Focusing your Discipline
- Make Gen Eds Work For You
General Education course requirements (Gen Eds) offer you an opportunity to explore disciplines that you would not be exposed to otherwise. Take advantage of them because they can be a lot of fun! Explore the Green Course Guide to find Gen Eds that interest you, and can help you learn about the environment and sustainability in different contexts.
- Work with Your Professors
Each semester professors give out syllabi detailing the course's specific path and assignments. If you are passionate about a certain subject, professors have the power to help you explore more about that subject by being flexible with their assignments. For example, if you are given a paper topic that does not interest you, you can propose to the professor a different topic for your paper that is related to the class and also related to the environment and sustainability. At the UA you have the ability to create the education you want, and professors are excited to see students who are ready to learn and show initiative. Some professors might not allow you to do this, especially in larger lower division classes (100-200 level), but it does not hurt to ask.

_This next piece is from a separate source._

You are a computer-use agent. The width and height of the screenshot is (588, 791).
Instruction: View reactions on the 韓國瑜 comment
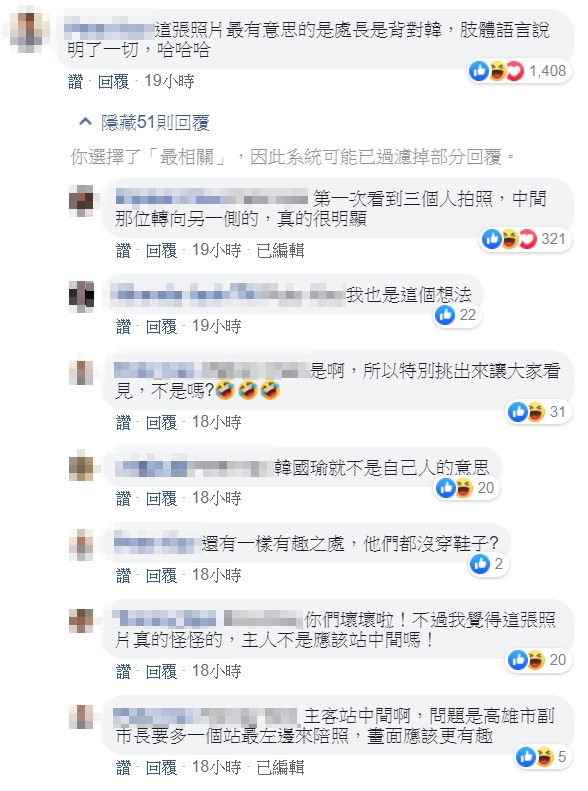466,488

If you are an Honors student, you can use Honors courses to your advantage by working closely with your professor to learn more about a certain subject. Honors students typically have to do extra research or write extra papers for a class to count towards Honors credit. Why not use this opportunity to write about something you are excited about? You can work with your professor to make your focus on the environment and sustainability, so you get more out of the course. Additionally, if you are a freshman and you have an idea for a research project you can work on with a professor, check out the Honors First Year Project. This will give you great experience while expanding your knowledge about environment and sustainability topics in the first year of your undergraduate career.
- Independent Studies, Internships and Research
Did you know you can receive class credit for doing research or working with an organization that interests you? Through an Independent Study class, you can work with a professor on a project of your choosing. This can be developing an independent research project or assisting them with research. You will have to make a plan with a professor and get it approved by your advisor. Additionally, you can make interning at an on or off campus business or non-profit that relates to your interests count as an Independent Study class. This is a great way to give yourself some freedom and hands on experience to learn a lot about a subject. Note that in order to receive credit for a course like this, you will have to complete at least 45 hours of research or interning. Some majors require you to have an independent study, internship, or research assistantship, but if your major does not, you can talk to your advisor about substituting an Independent Study class so you can pursue your interests.
- Capstone Projects/Honors Thesis
Many degree programs require a Capstone Project, which is similar to the Honors Thesis required to graduate with Honors. You can work with your advisors to either research or implement a project focused on the environment or sustainability to fulfill these requirements. You can even apply for a Mini Grant ($1,500) through the UA Green Fund to help support your research or project. This is a great opportunity to gain more experience, and to expand your resumé as you complete your undergraduate career.
Getting involved on campus or with a local organization gives you many opportunities and learning experiences that can never be obtained in a classroom. This is an opportunity to build your skills, learn what your passions are, and make lifetime connections with people that can help you build your career. Here are just a few ways you can get involved to enhance your green education. Visit the Green Engagement Guide for more information.
Looking Ahead: Careers
It is never too early to start thinking about what you want to do in the future and planning how you are going to get there. Career Services offers a Green Career Guide that can help you prepare and search for a profession related to the environment and sustainability.